■ **What is required**
Return the lines of the data below starting at the one holding "This screenshot has" and ending at the one holding "Screen dimensions: 343x244", word for word, leaving every picture out.

■ **Task material**
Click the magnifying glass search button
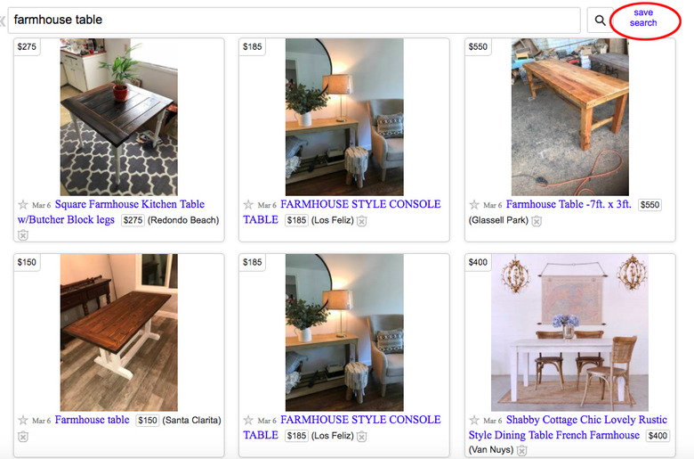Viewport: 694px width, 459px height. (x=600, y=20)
...
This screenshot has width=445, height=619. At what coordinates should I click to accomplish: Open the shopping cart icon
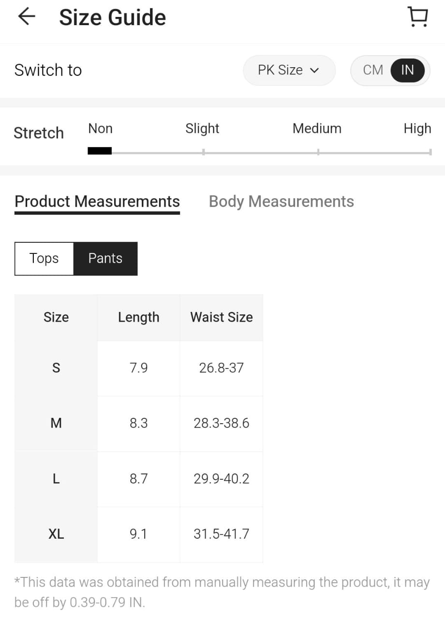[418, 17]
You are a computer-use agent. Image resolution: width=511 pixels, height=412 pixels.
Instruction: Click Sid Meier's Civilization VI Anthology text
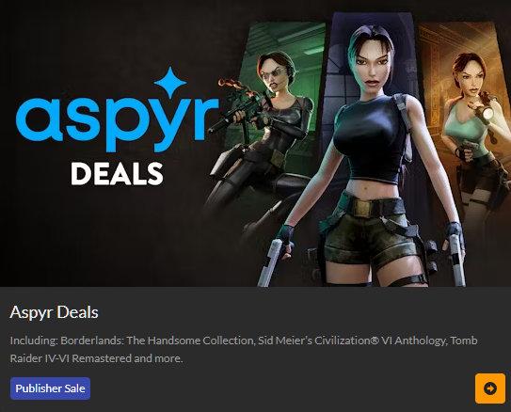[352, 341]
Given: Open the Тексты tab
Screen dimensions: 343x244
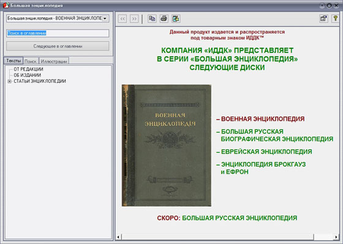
==
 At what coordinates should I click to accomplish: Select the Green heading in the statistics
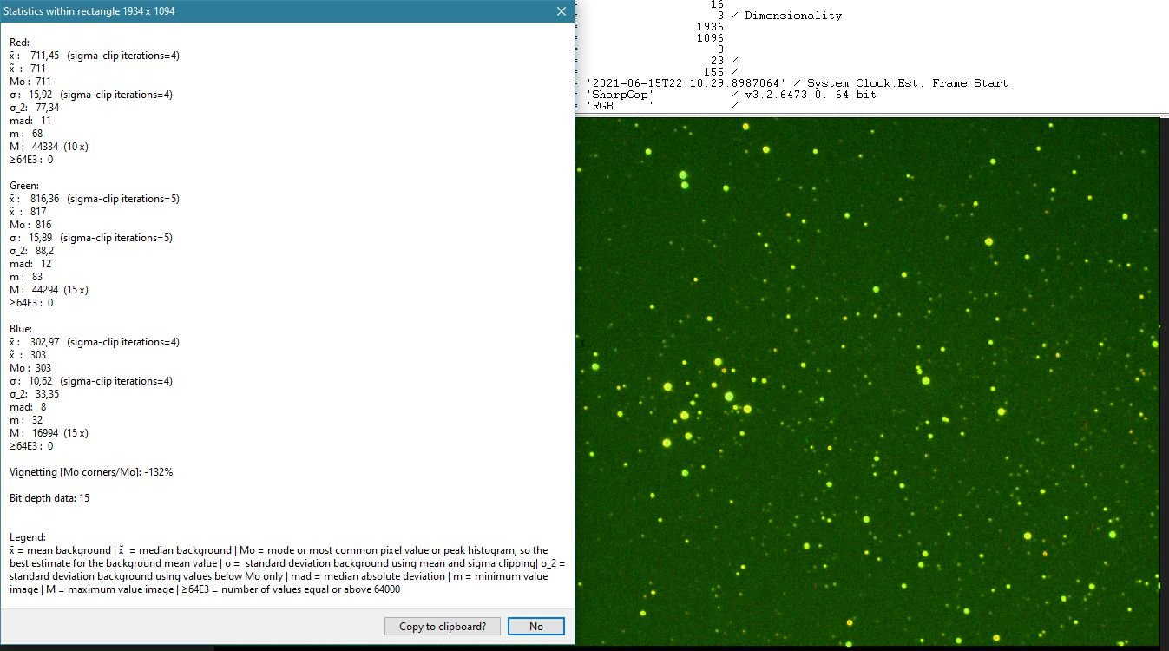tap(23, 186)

■ **Solution to this exercise**
This screenshot has width=445, height=619. At what coordinates should I click to accomplish: Open the shopping cart icon
[418, 17]
You are a computer-use agent. Image resolution: width=511 pixels, height=412 pixels.
Instruction: Click Sid Meier's Civilization VI Anthology text
[352, 341]
Given: Open the Тексты tab
Screen dimensions: 343x244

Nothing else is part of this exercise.